5/31/2011 - the case of the missing buttons. . .

On the mornings when I work out, I usually wear my shorts and T-shirt to the gym and bring my work clothes with me.  Therefore, I have often forgotten essential bits to my outfit, including a belt or dress socks, once even a proper shirt.  Sometimes, the pants are wrinkled, or the sleeve has an inexplicable stain on it.  This morning, I brought a shirt I couldn't even button up.

After an admittedly half-hearted workout, I went through my usual routine, drying off and getting dressed in front of my locker.  As I started buttoning my shirt, I noticed that it lost a button by the collar.  Luckily, it was near the top, so I figured I could just go sexy today and leave it open, but then I realized that the third button down was also missing.  As was the bottom button.  And the three spares that came with the shirt.  As well as one on my sleeve.

I stood there for a moment, not quite sure what to do or make of the predicament I found myself in.  Did I pull my shirt out too fast from my bag?  I checked the bag.  No buttons.  Were they somehow in the locker?  I pulled out all of my stuff.  No buttons.  I then looked at the little nubs of thread where the buttons used to be and noticed that not a thread was frayed.

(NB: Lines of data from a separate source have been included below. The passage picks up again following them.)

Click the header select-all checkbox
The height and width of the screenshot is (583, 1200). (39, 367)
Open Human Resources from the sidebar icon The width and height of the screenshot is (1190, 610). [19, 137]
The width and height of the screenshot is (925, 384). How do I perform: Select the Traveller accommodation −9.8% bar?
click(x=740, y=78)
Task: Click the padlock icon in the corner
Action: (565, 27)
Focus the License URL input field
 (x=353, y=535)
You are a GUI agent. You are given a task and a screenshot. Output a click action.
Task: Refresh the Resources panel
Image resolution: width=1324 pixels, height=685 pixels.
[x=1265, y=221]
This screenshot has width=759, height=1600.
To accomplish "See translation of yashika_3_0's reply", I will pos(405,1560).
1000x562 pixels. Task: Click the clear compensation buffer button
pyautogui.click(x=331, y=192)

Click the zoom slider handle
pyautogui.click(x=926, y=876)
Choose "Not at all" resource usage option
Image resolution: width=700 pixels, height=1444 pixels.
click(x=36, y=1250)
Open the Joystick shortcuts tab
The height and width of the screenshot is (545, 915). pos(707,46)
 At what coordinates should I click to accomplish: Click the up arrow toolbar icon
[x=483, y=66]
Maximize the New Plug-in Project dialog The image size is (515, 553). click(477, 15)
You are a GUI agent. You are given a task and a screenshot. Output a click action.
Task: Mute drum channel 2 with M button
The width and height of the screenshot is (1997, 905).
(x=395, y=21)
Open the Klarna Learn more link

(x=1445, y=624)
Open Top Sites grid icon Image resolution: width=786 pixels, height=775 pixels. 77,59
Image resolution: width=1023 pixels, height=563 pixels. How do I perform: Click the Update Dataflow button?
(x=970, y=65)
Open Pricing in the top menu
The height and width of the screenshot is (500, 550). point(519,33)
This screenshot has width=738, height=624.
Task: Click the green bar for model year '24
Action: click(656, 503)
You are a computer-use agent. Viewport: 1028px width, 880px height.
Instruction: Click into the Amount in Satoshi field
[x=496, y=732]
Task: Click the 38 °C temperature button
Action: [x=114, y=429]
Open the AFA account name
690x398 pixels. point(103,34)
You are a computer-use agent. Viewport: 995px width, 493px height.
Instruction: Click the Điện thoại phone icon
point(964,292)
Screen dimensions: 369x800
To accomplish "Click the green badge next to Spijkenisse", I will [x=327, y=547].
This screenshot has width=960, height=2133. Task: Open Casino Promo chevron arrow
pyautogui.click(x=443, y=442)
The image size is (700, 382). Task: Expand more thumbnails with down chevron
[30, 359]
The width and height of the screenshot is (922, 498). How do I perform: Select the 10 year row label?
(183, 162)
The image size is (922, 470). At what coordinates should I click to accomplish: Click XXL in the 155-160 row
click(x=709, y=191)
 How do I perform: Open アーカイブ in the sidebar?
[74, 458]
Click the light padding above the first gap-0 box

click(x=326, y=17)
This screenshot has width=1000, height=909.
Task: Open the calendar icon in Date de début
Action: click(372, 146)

Ah.  Grr.  Of course.  Of all the times he laid in the closet, innocently sleeping or smelling our laundry, at least one of those times must have been devoted to carefully chewing off seven selected buttons from one of my favorite and most comfortable work shirts, leaving behind these:


I had a day full of meetings, from nine in the morning until four in the afternoon, so I didn't have time to bike home, grab a new shirt, give Grr a dirty look, and make it back to work in time.  So I put my T-shirt back on, threw the work shirt over it, buttoned the three buttons I could and slinked into work.

Fortunately, most of my meetings were over the phone, so I stayed shyly at my desk, walking briskly down to the hall to get water or go to the bathroom.  But my last meeting was my team's weekly check-in meeting, and I had no excuse not to attend in person.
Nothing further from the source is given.